En cherchant à mieux intégrer l’IA dans nos vies par un « jeu d’équilibriste », on risque de perdre de vue ce qui devrait à notre avis constituer l’enjeu premier du débat : avons-nous besoin de robots et d’algorithmes au départ et, si oui, dans quels secteurs et à quelles fins ? Pourquoi ces technologies sont-elles introduites dans la société ? Par qui ? Qui sont les groupes les plus affectés par ces machines, et les acteurs qui s’approprient la majorité des bénéfices ? Poser ces questions en amont dévoile rapidement l’aspect tabou des débats sur l’IA : le capitalisme. Nous croyons qu’on ne peut analyser adéquatement les impacts sociaux de l’IA en faisant abstraction du capitalisme, et vice-versa.

Au-delà du capitalisme algorithmique

Les innovations récentes en IA générative s’inscrivent dans une dynamique économique liée à l’émergence d’un nouveau stade du capitalisme : le capitalisme algorithmique. Il repose sur l’extraction massive de données personnelles, le développement accéléré d’algorithmes, l’hégémonie des plateformes, une refonte du monde du travail et l’introduction de systèmes décisionnels automatisés dans différentes sphères sociales.

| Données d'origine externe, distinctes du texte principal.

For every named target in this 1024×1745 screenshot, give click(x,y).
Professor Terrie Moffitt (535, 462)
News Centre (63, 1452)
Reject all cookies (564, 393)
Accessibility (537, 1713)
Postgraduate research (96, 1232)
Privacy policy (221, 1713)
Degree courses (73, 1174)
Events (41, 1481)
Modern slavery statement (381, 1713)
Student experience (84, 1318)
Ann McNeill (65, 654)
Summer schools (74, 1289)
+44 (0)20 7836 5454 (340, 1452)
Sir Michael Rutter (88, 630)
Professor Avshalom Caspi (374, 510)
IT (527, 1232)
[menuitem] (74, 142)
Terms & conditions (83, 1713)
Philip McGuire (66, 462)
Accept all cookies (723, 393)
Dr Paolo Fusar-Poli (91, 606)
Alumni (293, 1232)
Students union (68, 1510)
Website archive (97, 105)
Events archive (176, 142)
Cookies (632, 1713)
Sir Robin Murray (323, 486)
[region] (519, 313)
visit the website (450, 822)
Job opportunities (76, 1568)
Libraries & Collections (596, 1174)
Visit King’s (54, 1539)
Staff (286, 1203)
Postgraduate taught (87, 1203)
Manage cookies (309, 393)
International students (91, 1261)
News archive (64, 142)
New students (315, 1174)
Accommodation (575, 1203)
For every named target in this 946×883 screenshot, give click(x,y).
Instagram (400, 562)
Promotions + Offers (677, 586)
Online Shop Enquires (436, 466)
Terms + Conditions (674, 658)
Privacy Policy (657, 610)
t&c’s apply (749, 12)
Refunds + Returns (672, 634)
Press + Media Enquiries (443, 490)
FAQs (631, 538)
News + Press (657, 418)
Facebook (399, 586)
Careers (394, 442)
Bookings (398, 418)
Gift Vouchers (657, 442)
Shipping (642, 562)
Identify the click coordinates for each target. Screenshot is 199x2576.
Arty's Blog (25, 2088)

Ces transformations s’accompagnent d’une « gouvernementalité algorithmique », c’est-à-dire que les algorithmes jouent un rôle grandissant dans la prédiction, la monétisation, la surveillance, le contrôle et la manipulation des comportements. On comprend mieux l’IA comme un vaste champ institutionnel et technologique inscrit au cœur des impératifs économiques de cette nouvelle forme de capitalisme, dont les coûts sociaux et environnementaux sont largement insoutenables.

L’encadrement réglementaire de l’IA en aval de son développement apparaît ainsi comme un coup d’épée dans l’eau. Il faut plutôt viser une réduction dans l’usage et la production de machines algorithmiques, afin de favoriser une « sobriété numérique » compatible avec la justice sociale, le respect des droits individuels et les limites de la planète.

Il n’est pas possible ici de détailler l’ensemble des réformes, des lois et des mécanismes à instaurer pour protéger la société contre les tendances à l’automatisation généralisée, mais une littérature grandissante évoque diverses pistes à explorer : création de nouveaux droits numériques (droit à la déconnexion, droit à l’oubli, droit à la gratuité de services essentiels), réseau public d’Internet haute vitesse, lois antitrust pour démanteler les oligopoles dans le secteur technologique, création de communs numériques (comme Wikipédia, les logiciels libres ou la plateforme En commun), etc.

Bref, un encadrement adéquat de l’IA ne peut se contenter d’accompagner les entreprises capitalistes en les rendant plus acceptables socialement. Le débat public doit s’élargir et remettre en question la propriété privée des moyens de production algorithmique, et s’interroger sur la place, le rôle et les limites des technologies algorithmiques dans nos vies et notre société.